* _YOUR OBJECTIVE_
Copy the passage of the stainless steel track leveling post between "# Leveling Stainless" and "using treated wood).", inclusive, and return it word for word.

Start of SELECTED EXCERPT

# Leveling Stainless Steel Track on an Irregular Wood Surface?



## Jerry McColgan (Feb 8, 2008)

I am in the process of expanding a layout plus removing all the old brass track and turnouts and replacing them with new Aristo-Craft Stainless Steel track and turnouts. 

The original layout was built on sections of 4' x 8' plywood mounted on 2" x 4" frames. The new expansion is built on treated 5/4 decking mounted on 2" x 8" framing with 2" x 6" joists.

http://www.mylargescale.com/Communi...fault.aspx

Over the years the original plywood has developed somewhat of an irregular surface particularly where the plywood sections join. I believe this is the result of partial delaminating as I have not had such a problem develop on the interior layout which is built of the same construction (other than without using treated wood).

I built the new expansion with treated decking to avoid the delaminating problem but I was not successful at getting all of its 68 pieces of 16' decking perfectly level with the adjacent pieces so there is some irregularity with the surface of the decking.

The result for both the old and the new sections is the same - the surface of the wood under the outdoor carpeting is overall level but with up to 1/4" variations between some individual pieces of wood under the carpeting.

I am considering alternatives to keep the new stainless steel track level. My current thought is to remove a number of screws that attach some of the ties (to the rails to allow for thermal expansion and contraction) and to use something like pieces of heavy duty black (UV resistant) cable ties, tongue depressors or craft (Popsicle) sticks for spacers to raise the ties as needed to keep the track level.

End of SELECTED EXCERPT
Start of INFORMATION SHOWN

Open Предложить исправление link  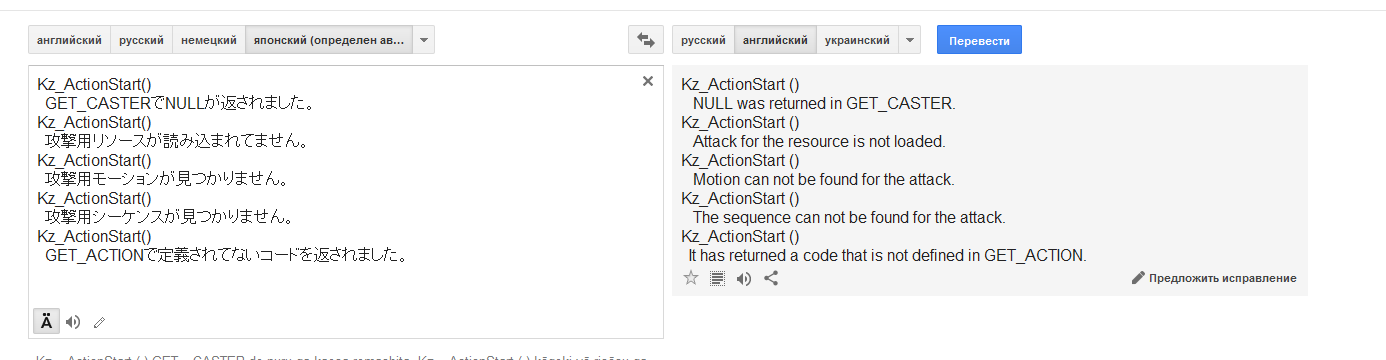click(x=1214, y=278)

End of INFORMATION SHOWN

* _TASK SOLUTION_
# Leveling Stainless Steel Track on an Irregular Wood Surface?



## Jerry McColgan (Feb 8, 2008)

I am in the process of expanding a layout plus removing all the old brass track and turnouts and replacing them with new Aristo-Craft Stainless Steel track and turnouts. 

The original layout was built on sections of 4' x 8' plywood mounted on 2" x 4" frames. The new expansion is built on treated 5/4 decking mounted on 2" x 8" framing with 2" x 6" joists.

http://www.mylargescale.com/Communi...fault.aspx

Over the years the original plywood has developed somewhat of an irregular surface particularly where the plywood sections join. I believe this is the result of partial delaminating as I have not had such a problem develop on the interior layout which is built of the same construction (other than without using treated wood).